Whereas many pension funds have been arguing in recent months the value of schemes is volatile because bond valuations rose under international financial reporting standards (IFRS), details of the PPF's 7800 index - which tracks the financial status of over 7,800 pension schemes - reveals DB fund slipped from a £53bn surplus in October 2007 into a £5bn deficit because both asset classes saw losses.
More specifically, the PPF said scheme liabilities increased and assets decreased because gilt yields and equity markets fell, pushing 78%, or 6,014, of DB schemes into deficit and dragging the aggregated position of DB funds in deficit to £73bn from £48bn in October. That said, this is less than the previous year when deficits hit £83bn.

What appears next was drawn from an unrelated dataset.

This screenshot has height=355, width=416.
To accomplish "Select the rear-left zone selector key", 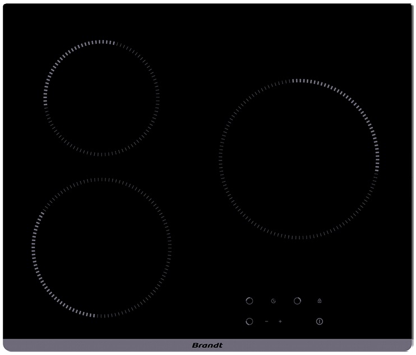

"During the month of November 2007, lower gilt yields led to an increase in liabilities of approximately 3.8%, while there was a 3.2% fall in assets due to weaker markets. The FTSE-All Share Index fell by 3.2% over November 2007, while 10-year gilt yields fell by 26 basis points to yield by 17 basis points," said the PPF in its monthly report.

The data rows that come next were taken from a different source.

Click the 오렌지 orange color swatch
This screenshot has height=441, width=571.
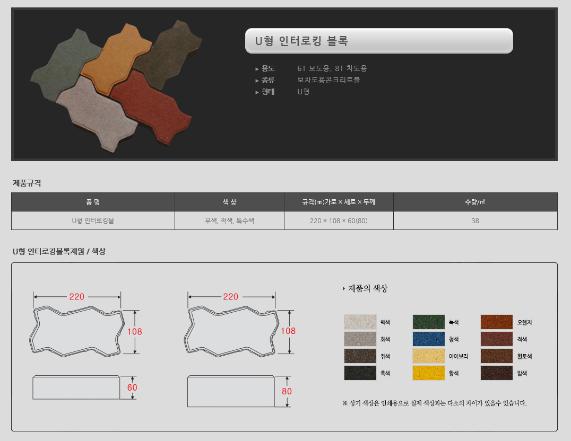coord(497,322)
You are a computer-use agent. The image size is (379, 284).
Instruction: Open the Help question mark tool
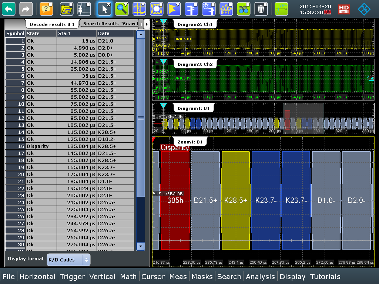pyautogui.click(x=46, y=9)
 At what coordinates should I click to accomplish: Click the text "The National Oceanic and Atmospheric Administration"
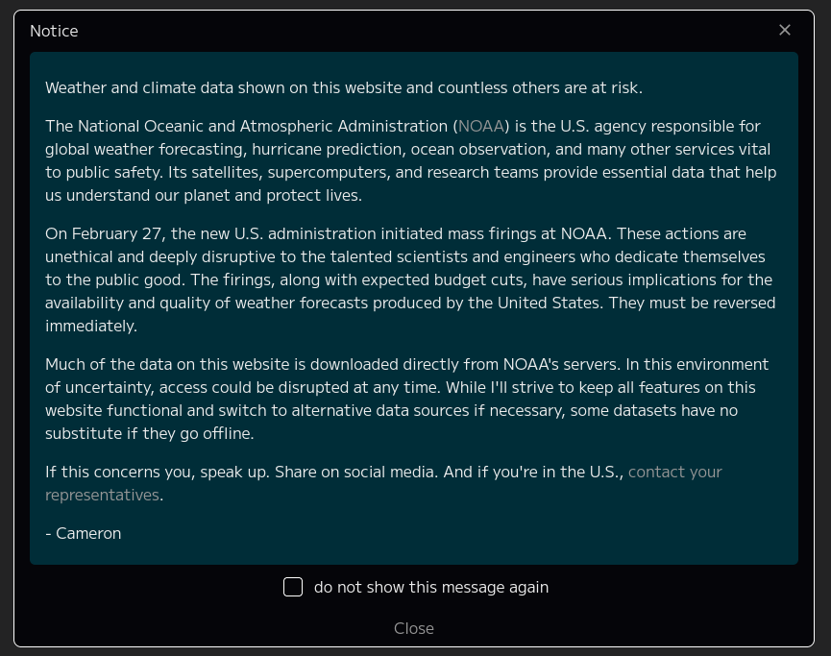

Total value of all schemes within the index is now £835bn - a 2.9% fall over the month, according to the PPF, but a 1.4% increase over the three months to November 2007 and assets are up 6.2% on the year.
A chart within the PPF study also shows (below) the point at which FTSE All-Share Index and the 10-year gilt yields ‘crossed' in 2005 and moved into a more correlated pattern of activity, compared with previous periods.
PPF pensions funding calculations are reached by assuming the value of schemes should they fall into deficit and have to be managed by an insurance company if they were to fall into the PPF.